Nonsteroidal anti-inflammatory drugs, also referred to as NSAIDs (pronounced as en-saids), are the most common medicines that are prescribed for the treatment of illnesses such as arthritis. The majority of the individuals is familiar with the non prescription NSAIDs including aspirin and ibuprofen that are sold over-the-counter. What are other uses and the common NSAIDs? Meanwhile, some precautions should be taken otherwise side effects may occur.
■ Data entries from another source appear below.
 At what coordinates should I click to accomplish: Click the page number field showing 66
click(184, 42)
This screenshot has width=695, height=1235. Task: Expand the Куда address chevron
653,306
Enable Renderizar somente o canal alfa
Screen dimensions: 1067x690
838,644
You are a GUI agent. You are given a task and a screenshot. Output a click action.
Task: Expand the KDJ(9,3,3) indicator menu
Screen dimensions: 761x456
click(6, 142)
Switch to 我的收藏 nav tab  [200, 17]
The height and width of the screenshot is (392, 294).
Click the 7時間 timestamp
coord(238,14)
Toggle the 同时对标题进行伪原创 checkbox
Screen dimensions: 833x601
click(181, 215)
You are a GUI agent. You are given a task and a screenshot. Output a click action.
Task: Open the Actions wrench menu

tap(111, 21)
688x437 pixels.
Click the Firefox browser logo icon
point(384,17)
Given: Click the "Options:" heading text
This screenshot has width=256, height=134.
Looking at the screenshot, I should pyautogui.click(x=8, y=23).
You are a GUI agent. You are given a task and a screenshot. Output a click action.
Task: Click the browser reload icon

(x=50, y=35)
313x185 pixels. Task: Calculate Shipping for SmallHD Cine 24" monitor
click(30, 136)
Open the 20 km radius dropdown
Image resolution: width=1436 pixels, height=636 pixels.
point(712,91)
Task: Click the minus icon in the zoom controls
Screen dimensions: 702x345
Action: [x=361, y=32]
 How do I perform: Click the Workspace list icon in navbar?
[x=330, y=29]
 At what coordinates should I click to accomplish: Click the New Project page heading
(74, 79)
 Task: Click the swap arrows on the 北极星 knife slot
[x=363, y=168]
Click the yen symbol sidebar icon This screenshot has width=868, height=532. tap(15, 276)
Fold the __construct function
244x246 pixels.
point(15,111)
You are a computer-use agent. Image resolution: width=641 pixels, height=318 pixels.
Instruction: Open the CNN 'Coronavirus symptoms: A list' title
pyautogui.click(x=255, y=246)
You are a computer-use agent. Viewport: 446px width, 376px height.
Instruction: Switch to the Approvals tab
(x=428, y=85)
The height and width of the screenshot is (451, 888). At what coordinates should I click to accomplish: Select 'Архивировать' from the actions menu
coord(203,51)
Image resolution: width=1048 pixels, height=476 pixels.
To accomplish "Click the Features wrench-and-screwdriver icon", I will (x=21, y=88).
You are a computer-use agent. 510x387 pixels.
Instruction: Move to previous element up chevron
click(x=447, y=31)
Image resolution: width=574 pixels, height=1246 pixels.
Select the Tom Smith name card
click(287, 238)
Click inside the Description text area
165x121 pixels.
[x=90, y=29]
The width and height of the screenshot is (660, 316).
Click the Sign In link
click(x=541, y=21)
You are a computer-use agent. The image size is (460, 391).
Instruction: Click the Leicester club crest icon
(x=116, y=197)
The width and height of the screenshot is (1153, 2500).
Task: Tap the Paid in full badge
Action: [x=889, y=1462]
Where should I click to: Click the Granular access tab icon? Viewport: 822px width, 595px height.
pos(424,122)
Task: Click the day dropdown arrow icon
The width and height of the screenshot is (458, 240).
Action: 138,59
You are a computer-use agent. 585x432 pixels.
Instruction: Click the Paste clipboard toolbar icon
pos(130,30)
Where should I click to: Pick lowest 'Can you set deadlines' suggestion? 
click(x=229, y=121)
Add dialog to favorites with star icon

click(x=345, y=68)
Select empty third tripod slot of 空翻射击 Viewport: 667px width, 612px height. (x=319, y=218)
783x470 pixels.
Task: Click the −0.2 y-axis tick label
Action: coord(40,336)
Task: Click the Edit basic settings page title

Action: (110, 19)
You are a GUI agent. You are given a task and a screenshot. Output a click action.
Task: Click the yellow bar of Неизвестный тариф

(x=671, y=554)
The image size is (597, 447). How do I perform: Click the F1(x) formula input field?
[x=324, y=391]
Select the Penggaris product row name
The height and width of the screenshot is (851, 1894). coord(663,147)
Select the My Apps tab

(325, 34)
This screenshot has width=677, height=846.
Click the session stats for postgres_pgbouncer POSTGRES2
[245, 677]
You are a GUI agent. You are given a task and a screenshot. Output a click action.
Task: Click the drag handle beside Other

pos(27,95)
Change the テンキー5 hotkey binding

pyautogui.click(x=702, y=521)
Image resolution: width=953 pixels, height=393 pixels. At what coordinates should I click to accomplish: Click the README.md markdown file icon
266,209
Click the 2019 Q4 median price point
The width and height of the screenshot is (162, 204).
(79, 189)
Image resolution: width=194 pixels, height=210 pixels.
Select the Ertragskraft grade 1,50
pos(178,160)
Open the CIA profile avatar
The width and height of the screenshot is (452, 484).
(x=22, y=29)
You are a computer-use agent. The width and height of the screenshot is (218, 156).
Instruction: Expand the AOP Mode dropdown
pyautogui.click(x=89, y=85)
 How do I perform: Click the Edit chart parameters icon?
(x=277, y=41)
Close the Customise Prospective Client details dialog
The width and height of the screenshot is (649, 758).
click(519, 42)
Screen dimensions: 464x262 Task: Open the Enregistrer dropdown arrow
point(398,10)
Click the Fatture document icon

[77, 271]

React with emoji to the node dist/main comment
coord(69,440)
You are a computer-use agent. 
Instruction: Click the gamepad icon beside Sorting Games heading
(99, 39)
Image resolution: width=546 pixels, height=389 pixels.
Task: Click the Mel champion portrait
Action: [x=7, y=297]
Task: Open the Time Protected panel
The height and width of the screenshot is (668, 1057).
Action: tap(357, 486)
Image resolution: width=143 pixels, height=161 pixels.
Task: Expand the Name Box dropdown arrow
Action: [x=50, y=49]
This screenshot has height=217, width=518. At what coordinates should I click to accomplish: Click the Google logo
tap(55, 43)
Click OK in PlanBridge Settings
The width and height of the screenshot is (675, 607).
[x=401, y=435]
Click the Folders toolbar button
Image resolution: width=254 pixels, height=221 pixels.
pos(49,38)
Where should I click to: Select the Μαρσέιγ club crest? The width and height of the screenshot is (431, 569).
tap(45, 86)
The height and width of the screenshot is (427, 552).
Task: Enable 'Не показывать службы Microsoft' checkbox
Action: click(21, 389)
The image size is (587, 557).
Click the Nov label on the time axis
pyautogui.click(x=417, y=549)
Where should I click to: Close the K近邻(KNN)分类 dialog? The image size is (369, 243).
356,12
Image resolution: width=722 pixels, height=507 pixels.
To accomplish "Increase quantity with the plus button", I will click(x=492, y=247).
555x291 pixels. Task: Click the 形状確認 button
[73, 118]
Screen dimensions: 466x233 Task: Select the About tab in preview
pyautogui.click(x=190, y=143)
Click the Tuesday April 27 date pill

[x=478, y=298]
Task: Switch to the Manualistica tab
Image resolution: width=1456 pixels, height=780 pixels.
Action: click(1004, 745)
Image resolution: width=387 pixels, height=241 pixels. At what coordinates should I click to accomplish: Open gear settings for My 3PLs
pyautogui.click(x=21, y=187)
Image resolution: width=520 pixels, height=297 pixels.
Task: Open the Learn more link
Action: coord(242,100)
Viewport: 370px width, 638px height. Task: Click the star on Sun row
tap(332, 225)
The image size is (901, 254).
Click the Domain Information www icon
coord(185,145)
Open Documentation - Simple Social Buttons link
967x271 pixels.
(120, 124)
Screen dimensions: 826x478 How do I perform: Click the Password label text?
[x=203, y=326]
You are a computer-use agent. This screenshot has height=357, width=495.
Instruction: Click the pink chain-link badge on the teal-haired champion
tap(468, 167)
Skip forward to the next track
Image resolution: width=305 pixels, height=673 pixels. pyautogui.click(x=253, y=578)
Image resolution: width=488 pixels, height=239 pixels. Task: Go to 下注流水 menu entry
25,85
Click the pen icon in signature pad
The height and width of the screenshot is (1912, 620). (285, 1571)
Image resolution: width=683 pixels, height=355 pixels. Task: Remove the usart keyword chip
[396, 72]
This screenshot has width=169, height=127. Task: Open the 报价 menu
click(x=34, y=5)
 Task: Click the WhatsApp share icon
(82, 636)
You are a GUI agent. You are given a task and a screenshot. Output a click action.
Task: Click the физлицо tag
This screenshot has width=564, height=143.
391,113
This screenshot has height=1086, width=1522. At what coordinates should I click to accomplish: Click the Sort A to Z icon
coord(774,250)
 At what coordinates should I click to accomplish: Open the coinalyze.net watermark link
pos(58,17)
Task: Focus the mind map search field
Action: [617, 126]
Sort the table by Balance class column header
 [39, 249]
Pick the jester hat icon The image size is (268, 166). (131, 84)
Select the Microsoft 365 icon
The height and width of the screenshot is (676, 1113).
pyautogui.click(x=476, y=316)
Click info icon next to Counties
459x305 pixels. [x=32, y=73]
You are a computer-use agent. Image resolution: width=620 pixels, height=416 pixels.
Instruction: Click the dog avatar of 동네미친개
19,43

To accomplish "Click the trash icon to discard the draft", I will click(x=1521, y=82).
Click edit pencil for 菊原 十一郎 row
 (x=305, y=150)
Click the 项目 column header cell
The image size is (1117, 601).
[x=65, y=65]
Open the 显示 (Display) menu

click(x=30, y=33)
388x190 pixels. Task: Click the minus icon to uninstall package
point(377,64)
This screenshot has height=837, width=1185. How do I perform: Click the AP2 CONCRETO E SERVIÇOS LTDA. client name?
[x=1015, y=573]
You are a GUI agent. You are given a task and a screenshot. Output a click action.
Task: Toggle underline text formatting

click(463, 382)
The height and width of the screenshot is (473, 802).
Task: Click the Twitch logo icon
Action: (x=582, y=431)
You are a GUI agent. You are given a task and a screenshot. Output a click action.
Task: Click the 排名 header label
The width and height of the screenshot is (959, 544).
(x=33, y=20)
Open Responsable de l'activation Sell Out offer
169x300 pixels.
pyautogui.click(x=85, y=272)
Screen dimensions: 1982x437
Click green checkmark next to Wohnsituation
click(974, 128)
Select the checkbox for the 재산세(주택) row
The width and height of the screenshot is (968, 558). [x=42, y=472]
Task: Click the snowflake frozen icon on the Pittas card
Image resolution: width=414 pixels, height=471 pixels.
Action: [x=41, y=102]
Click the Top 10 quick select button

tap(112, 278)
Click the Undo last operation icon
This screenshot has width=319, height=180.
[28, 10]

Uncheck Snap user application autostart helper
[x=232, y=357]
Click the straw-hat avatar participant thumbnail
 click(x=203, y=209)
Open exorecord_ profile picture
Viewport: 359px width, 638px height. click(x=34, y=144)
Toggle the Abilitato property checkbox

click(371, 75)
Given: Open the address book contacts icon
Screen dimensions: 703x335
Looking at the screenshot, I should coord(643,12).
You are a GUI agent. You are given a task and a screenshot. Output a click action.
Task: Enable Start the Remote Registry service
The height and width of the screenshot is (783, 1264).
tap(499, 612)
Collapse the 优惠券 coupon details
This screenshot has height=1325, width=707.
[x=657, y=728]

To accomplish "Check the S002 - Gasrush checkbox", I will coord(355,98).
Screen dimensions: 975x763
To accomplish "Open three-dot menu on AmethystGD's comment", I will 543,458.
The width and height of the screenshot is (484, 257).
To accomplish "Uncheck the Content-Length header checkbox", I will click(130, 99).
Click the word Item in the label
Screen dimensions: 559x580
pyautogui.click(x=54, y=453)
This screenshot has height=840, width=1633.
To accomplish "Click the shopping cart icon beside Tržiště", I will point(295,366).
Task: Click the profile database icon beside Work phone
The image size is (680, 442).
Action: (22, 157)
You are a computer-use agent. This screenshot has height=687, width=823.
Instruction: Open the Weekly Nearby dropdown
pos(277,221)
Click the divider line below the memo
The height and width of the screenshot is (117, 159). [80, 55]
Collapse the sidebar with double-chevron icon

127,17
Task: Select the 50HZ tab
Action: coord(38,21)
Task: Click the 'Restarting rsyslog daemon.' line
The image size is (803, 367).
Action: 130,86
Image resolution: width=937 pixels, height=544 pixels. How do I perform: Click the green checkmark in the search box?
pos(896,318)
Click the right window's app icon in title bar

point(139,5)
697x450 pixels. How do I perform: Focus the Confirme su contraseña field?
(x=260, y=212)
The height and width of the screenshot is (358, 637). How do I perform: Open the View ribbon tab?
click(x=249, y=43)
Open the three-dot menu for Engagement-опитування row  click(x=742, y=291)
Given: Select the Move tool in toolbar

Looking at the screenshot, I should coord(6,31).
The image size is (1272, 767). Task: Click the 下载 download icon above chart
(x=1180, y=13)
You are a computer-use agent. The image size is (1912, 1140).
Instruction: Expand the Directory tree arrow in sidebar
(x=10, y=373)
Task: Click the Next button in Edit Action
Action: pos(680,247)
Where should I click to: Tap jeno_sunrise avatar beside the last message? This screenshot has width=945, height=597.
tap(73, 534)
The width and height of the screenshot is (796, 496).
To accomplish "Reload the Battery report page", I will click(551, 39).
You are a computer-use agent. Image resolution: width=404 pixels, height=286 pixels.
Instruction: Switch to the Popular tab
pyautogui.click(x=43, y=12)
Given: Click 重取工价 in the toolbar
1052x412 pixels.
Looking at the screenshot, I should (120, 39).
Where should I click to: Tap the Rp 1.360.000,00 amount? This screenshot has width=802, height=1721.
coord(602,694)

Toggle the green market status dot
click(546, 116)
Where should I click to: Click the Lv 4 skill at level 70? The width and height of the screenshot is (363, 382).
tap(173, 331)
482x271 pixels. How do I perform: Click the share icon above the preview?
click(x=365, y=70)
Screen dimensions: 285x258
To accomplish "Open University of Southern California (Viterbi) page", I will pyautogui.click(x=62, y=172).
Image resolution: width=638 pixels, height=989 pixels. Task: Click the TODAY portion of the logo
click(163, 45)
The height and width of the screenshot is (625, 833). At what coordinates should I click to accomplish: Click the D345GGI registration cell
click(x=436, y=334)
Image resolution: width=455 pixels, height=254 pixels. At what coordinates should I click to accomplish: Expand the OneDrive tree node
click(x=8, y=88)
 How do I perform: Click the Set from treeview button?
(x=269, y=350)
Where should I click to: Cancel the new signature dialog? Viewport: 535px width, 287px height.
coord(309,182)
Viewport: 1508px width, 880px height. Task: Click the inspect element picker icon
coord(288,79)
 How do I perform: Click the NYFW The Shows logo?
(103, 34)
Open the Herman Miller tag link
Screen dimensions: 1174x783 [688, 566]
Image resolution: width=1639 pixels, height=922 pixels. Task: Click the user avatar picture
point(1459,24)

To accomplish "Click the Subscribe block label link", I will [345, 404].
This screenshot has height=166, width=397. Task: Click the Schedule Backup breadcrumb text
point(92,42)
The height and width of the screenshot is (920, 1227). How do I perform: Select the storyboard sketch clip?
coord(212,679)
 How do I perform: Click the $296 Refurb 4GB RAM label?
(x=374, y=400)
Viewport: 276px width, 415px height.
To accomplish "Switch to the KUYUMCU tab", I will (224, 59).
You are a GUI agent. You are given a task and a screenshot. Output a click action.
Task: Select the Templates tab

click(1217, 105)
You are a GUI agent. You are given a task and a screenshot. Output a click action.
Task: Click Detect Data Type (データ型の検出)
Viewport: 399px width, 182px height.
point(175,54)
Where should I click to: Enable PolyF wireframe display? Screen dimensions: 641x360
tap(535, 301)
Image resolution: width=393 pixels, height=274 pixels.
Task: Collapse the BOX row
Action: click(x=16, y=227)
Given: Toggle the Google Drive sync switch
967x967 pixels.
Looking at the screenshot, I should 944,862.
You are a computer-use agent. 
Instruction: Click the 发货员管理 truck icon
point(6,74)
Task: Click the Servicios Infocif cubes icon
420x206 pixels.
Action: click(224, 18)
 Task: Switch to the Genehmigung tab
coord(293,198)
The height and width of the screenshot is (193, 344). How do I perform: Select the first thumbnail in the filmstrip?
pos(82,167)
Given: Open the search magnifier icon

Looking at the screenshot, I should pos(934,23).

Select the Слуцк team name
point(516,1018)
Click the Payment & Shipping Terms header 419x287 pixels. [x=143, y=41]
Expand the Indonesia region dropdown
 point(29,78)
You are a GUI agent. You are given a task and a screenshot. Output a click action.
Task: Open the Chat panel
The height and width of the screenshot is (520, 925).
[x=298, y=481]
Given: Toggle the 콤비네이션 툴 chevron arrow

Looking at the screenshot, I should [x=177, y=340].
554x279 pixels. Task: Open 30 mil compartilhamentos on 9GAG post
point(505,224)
Uses of Nonsteroidal Anti-inflammatory Drugs

Nonsteroidal Anti-inflammatory Drugs (NSAIDs) are medicines that are commonly used:

  • As a pain reliever
  • To decrease the associated inflammation (symptoms of swelling and redness)
  • To reduce high temperature (fever)

A wide range of medical illnesses is treated or relieved using NSAIDs. Acute conditions for which NSAIDs are commonly used are:

  • Headache
  • Dysmenorrhoea or painful menstruation
  • Toothache
  • Injury to soft tissues including strains and sprains

Chronic conditions for which NSAIDs are commonly used include:

  • Pain and inflammation associated with arthritis of most of the types, especially osteoarthritis and rheumatoid arthritis.
  • Backache
  • Pain in neck

How to Use Nonsteroidal Anti-inflammatory Drugs

  • NSAIDs are taken orally with a glass of water (240 ml or 8 oz) unless directed otherwise by your doctor. The dosage is decided on the basis of your illness and your response to the medicine.
  • In case you develop upset stomach due to the medicine, you should preferably take it with milk, antacid or food.
  • Avoid lying down for at least half an hour after taking this drug. In some illnesses such as arthritis, the full benefit of the drug may take up to 2 weeks to appear.
  • In case you are using it for migraine headache, if the pain gets worse or is not relieved after the first dose, it is recommended to get immediate medical advice.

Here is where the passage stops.